Fourth, there’s evidence of continuity. We see Spurgeon, Keach’s and Gill’s successor in the congregation, making the same argument. In a sermon entitled “The Blood of the Everlasting Covenant,” he says,

Now, in this covenant of grace, we must first of all observe the high contracting parties between whom it was made. The covenant of grace was made before the foundation of the world between God the Father, and God the Son; or to put it in a yet more scriptural light, it was made mutually between the three divine persons of the adorable Trinity. This covenant was not made mutually between God and man. Man did not at that time exist; but Christ stood in the covenant as man's representative. In that sense we will allow that it was a covenant between God and man, but not a covenant between God and any man personally and individually. It was a covenant between God with Christ, and through Christ indirectly with all the blood-bought seed who were loved of Christ from the foundation of the world. (1)

In this sermon, we see one of the clearest and most concise expressions of the “Keachian” understanding of the covenant of grace, i.e., (for the sake of simplicity) the covenant of redemption but under the title “covenant of grace.”

Further Explanations

Several clarifications should be made based on what we see in these writers. First, the “collapsing” (to speak somewhat pejoratively) was not exclusively Baptist. As mentioned, Keach got it from Petto, who was an Independent (i.e., Congregationalist), and others have expressed the same doctrine. In fact, an Independent church meeting at Horselydown included the same idea in their local church confession. Even more recently, Joel Beeke and Paul Smalley have included this understanding in their Reformed Systematic Theology. Second, to refer to it as Baptist is not to say that all Baptists held to it. As mentioned above, Keach did not always hold to his understanding, and the Confession of Faith makes what seems to be a clear distinction. The Confession’s principal editor, Nehemiah Coxe, also refers to the covenant of redemption.

Third, and this is perhaps most important, this means that one must be careful about reading early Baptist writers speaking of the “convent of grace” across time. When they do so, they operate with a different distinction than others. It is under this rubric that someone like Gill could speak of the old covenant as “a covenant of works” (comments on Rom 10:4) and still speak of the covenant of grace being administered across time.

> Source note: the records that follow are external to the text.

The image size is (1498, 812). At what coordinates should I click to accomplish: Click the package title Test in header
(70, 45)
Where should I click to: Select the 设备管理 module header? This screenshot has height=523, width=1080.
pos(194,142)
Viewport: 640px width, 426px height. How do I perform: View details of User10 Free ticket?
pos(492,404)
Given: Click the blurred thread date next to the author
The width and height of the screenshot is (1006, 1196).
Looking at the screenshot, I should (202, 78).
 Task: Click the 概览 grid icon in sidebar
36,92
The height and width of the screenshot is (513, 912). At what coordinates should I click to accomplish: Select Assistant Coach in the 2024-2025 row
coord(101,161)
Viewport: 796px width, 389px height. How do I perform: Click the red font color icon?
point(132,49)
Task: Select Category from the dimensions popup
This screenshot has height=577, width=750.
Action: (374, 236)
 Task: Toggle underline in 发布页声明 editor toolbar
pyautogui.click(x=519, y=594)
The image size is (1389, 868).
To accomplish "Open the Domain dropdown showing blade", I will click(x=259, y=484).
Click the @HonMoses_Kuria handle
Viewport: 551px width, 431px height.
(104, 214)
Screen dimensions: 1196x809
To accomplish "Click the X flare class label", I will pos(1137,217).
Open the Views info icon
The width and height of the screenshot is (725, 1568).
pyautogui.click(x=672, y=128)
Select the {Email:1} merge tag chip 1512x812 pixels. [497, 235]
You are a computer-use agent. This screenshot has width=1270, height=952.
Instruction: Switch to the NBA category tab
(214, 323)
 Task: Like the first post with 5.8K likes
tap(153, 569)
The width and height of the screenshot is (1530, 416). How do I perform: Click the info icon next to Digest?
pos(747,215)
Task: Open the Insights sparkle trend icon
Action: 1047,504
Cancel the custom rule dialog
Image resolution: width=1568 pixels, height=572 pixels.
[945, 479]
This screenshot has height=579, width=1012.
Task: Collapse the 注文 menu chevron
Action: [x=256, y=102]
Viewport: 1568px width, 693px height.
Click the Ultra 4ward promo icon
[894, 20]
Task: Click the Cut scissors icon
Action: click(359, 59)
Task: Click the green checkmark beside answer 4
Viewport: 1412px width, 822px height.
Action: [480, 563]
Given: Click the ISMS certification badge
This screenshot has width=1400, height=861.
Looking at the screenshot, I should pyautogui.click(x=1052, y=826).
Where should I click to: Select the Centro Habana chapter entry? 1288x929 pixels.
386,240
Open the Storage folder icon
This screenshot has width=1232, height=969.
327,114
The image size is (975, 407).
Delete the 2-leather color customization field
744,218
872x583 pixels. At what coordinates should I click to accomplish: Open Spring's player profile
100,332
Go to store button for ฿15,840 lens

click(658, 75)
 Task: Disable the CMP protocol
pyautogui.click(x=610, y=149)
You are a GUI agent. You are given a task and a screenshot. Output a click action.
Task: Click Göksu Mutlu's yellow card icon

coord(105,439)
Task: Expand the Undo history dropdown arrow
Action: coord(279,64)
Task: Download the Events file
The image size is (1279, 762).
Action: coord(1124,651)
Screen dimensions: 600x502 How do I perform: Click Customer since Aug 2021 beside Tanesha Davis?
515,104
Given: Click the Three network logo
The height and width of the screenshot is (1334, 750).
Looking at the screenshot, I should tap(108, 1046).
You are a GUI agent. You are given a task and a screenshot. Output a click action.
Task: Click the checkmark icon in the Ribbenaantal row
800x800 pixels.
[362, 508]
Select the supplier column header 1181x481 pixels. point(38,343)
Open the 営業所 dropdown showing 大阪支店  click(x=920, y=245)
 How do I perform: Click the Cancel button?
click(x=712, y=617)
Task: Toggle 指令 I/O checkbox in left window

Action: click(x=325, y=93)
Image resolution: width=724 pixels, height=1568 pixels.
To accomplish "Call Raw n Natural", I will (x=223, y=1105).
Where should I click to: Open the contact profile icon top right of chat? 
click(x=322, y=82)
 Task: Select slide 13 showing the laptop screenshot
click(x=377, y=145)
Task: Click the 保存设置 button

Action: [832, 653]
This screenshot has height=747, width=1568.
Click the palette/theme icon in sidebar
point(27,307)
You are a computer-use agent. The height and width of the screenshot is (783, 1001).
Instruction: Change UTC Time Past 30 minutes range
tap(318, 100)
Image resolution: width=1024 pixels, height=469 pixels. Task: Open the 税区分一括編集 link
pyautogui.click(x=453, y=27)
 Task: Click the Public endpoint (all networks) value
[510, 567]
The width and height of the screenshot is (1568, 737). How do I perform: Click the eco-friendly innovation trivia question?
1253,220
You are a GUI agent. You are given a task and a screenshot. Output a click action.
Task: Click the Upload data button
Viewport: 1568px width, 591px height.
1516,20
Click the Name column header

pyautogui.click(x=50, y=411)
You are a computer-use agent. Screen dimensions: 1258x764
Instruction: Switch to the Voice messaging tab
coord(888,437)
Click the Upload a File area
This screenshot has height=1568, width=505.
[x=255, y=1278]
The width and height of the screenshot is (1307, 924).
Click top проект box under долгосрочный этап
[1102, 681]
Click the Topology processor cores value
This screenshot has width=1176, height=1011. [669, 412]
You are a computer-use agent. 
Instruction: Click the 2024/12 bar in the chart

He says, “I have considered the covenant of grace in a former part of this work, as it was a compact in eternity, between the three divine persons, Father, Son, and Spirit; in which each person agreed to take his part in the economy of man’s salvation: and now I shall consider the administration of that covenant in the several periods of time, from the beginning of the world to the end of it.” (2)

Finally, we (at Baptist Dogmatics) should say that we do hold to the distinction between the covenants of redemption and grace. We say this because our explanation of a historic development could be taken as an advocacy for it. It seems best, in our opinion, to preserve the distinction maintained in the Confession, one in which we say that the covenant of redemption is the grounds and security of the covenant of grace, but that in the one, Christ purchases a people and in the other, those people “close with God” (to use an old Puritan phrase) by faith in Christ. The Son receives his throne and the ends of the earth are given to him (Pss 2, 110), and they offer themselves to him freely (Ps 110:3).


  1. Charles H. Spurgeon, “The Blood of the Everlasting Covenant,” New Park Street Pulpit, vol. 5 (October 2, 1859). https://www.spurgeon.org/resource-library/sermons/the-blood-of-the-everlasting-covenant/#flipbook/

  2. John Gill, A Complete Body of Doctrinal and Practical Divinity: Or A System of Evangelical Truths, Deduced from the Sacred Scriptures, New Edition., vol. 1 (Tegg & Company, 1839), 491.